REQUIRED TASK:
Reproduce word for word the lines of the records below, from the one containing "Task: Open the page actions three-dot menu" through the one containing "Looking at the screenshot, I should 1040,12.", with both of those lines included.

ITEMS:

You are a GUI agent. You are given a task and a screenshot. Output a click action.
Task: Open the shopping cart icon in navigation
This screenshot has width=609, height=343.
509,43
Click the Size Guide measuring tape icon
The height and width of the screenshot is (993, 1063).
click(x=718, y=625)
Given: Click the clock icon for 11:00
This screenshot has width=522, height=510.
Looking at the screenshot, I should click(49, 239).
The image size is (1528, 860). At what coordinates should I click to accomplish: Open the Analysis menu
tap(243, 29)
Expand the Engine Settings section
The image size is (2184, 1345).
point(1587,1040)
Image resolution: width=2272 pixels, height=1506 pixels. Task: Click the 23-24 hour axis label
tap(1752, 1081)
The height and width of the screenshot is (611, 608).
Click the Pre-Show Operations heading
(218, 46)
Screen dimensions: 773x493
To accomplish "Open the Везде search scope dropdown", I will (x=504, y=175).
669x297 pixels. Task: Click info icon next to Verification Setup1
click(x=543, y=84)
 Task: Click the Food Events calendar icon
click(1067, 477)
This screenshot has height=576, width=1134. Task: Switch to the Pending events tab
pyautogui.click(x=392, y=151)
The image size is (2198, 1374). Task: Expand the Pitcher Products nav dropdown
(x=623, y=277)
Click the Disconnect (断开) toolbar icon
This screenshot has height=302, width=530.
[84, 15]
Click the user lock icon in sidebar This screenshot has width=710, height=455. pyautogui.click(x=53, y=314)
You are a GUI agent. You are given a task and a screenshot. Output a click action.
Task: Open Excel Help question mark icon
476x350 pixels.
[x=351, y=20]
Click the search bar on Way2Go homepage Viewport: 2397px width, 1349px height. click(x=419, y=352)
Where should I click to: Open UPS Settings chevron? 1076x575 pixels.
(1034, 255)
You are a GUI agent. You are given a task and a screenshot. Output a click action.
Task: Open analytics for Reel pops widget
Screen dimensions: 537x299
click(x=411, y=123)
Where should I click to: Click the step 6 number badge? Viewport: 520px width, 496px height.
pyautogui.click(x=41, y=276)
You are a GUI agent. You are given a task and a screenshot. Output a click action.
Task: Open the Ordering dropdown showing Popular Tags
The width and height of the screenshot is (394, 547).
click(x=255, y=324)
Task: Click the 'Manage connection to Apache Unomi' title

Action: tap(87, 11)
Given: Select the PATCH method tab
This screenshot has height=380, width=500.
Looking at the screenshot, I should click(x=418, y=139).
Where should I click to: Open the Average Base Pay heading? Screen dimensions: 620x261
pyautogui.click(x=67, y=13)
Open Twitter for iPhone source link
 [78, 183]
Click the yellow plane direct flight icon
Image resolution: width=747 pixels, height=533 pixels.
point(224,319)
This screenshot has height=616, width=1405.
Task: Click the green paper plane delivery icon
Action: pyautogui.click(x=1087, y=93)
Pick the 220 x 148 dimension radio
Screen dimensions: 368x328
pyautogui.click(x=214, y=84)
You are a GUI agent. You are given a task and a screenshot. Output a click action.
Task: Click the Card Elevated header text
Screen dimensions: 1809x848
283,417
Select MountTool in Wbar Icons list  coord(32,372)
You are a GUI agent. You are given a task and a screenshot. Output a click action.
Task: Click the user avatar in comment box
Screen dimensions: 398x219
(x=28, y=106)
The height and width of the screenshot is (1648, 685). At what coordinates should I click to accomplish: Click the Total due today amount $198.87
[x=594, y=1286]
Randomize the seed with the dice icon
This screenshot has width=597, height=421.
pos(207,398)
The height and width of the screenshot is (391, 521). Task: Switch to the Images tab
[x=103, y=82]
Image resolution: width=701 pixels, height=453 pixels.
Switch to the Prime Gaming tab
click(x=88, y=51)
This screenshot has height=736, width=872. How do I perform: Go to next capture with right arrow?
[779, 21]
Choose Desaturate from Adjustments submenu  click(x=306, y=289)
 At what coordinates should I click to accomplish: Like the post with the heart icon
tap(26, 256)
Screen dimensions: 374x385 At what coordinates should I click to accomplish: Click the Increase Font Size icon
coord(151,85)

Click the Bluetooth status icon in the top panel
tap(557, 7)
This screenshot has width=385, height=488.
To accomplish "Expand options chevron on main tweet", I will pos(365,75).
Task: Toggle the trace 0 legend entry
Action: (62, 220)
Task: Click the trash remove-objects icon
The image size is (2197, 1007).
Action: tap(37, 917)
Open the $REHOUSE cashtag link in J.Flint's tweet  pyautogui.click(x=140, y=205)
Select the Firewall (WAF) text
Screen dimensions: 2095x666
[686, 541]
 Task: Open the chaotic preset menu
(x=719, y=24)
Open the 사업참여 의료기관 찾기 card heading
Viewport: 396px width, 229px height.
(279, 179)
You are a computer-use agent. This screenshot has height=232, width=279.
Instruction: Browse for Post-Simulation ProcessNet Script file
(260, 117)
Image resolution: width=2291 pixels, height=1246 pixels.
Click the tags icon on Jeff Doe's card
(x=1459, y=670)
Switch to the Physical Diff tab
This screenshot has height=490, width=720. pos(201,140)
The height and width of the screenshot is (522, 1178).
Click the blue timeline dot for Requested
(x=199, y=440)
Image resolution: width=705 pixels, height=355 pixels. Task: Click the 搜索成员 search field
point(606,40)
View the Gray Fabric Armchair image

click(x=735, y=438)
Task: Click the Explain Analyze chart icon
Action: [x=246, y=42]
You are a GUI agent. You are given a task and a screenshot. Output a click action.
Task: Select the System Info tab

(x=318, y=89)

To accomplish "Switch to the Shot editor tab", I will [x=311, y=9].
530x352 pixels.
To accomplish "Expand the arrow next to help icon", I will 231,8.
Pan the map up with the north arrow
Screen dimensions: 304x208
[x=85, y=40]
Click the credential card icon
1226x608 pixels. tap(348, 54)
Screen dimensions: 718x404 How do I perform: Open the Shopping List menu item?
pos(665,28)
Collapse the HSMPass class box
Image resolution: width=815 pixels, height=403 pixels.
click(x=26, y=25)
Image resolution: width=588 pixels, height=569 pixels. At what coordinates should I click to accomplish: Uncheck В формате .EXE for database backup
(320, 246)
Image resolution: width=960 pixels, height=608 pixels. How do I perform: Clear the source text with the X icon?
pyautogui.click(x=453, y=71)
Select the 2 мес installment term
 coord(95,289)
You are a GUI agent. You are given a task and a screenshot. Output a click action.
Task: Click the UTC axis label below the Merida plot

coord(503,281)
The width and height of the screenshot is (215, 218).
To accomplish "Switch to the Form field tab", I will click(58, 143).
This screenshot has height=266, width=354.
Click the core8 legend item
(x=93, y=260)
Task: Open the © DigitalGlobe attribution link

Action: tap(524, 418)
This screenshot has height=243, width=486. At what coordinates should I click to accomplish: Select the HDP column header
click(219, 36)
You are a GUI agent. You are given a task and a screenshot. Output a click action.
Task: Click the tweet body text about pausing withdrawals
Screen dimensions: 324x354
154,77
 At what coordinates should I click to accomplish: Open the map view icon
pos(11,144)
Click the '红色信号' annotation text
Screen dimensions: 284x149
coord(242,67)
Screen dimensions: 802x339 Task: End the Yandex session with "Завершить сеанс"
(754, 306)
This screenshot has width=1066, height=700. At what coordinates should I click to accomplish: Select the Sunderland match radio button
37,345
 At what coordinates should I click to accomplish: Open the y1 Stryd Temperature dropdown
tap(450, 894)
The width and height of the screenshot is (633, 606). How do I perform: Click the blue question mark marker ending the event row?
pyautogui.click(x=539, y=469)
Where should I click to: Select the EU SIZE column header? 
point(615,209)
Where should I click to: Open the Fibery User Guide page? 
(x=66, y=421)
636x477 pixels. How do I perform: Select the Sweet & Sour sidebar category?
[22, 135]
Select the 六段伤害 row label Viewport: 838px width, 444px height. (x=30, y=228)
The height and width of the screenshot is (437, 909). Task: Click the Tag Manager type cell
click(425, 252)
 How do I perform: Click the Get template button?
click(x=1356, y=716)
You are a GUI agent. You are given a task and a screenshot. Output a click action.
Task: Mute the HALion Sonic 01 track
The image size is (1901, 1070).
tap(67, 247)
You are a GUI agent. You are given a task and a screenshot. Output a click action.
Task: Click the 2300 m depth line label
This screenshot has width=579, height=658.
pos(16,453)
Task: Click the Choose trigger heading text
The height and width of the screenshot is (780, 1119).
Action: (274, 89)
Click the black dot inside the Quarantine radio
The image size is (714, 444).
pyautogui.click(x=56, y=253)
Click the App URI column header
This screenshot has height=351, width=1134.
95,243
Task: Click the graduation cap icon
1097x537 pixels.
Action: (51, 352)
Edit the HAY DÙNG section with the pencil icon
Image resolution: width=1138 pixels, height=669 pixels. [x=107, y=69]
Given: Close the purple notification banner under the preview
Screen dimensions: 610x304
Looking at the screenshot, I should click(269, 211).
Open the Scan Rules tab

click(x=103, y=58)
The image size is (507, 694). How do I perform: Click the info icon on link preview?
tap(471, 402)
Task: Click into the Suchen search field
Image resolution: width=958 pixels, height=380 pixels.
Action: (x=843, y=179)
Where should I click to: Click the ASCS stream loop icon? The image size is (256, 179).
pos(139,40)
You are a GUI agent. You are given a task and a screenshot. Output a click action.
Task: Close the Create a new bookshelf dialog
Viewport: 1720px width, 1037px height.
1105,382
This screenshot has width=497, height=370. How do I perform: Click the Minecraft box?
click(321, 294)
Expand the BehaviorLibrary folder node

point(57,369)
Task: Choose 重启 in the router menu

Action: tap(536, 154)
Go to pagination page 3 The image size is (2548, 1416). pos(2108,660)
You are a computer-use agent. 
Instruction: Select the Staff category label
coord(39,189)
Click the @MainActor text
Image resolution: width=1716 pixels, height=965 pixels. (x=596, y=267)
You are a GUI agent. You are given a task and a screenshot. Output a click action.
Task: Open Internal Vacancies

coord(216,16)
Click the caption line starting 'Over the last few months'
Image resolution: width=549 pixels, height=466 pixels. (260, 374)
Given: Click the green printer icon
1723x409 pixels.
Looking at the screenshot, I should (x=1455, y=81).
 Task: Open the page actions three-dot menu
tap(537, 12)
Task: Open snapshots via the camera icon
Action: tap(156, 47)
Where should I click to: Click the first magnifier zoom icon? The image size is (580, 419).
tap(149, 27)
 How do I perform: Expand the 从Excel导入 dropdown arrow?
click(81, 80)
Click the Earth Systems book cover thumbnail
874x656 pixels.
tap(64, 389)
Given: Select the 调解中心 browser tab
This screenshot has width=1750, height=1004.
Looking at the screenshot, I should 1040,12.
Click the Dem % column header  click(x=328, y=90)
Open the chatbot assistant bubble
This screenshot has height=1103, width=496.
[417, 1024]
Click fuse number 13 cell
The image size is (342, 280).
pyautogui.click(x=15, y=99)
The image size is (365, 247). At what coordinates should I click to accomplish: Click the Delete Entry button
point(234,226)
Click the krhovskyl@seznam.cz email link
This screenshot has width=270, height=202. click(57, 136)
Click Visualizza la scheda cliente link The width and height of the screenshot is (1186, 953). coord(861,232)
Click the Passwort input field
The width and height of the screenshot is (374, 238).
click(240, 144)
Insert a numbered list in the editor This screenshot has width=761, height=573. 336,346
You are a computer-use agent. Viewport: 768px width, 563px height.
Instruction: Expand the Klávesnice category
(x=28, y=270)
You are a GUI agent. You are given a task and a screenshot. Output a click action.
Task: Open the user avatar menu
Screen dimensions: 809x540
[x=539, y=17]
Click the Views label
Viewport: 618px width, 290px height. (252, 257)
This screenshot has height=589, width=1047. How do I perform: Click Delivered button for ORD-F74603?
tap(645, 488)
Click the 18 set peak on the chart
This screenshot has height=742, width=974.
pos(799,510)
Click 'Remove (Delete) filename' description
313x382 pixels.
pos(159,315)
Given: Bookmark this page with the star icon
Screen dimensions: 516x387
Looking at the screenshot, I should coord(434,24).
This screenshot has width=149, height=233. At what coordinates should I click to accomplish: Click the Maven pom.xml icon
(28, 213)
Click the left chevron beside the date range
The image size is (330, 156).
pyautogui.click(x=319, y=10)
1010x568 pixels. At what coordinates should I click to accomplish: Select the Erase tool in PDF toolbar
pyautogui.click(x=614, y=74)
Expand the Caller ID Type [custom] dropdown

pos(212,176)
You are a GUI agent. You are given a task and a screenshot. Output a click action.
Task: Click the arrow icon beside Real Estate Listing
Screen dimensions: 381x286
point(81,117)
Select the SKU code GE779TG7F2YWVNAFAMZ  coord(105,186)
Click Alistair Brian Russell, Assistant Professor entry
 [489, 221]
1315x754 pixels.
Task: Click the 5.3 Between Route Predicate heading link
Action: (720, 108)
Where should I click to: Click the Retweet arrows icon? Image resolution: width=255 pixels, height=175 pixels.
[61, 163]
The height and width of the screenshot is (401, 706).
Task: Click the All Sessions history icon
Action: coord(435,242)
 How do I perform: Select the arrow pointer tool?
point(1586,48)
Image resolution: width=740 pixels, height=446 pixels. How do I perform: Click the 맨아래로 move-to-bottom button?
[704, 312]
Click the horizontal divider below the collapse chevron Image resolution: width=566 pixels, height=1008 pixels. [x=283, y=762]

ANSWER TO THE PROBLEM:
 Task: Open the page actions three-dot menu
tap(537, 12)
Task: Open snapshots via the camera icon
Action: tap(156, 47)
Where should I click to: Click the first magnifier zoom icon? The image size is (580, 419).
tap(149, 27)
 How do I perform: Expand the 从Excel导入 dropdown arrow?
click(81, 80)
Click the Earth Systems book cover thumbnail
874x656 pixels.
tap(64, 389)
Given: Select the 调解中心 browser tab
This screenshot has width=1750, height=1004.
Looking at the screenshot, I should 1040,12.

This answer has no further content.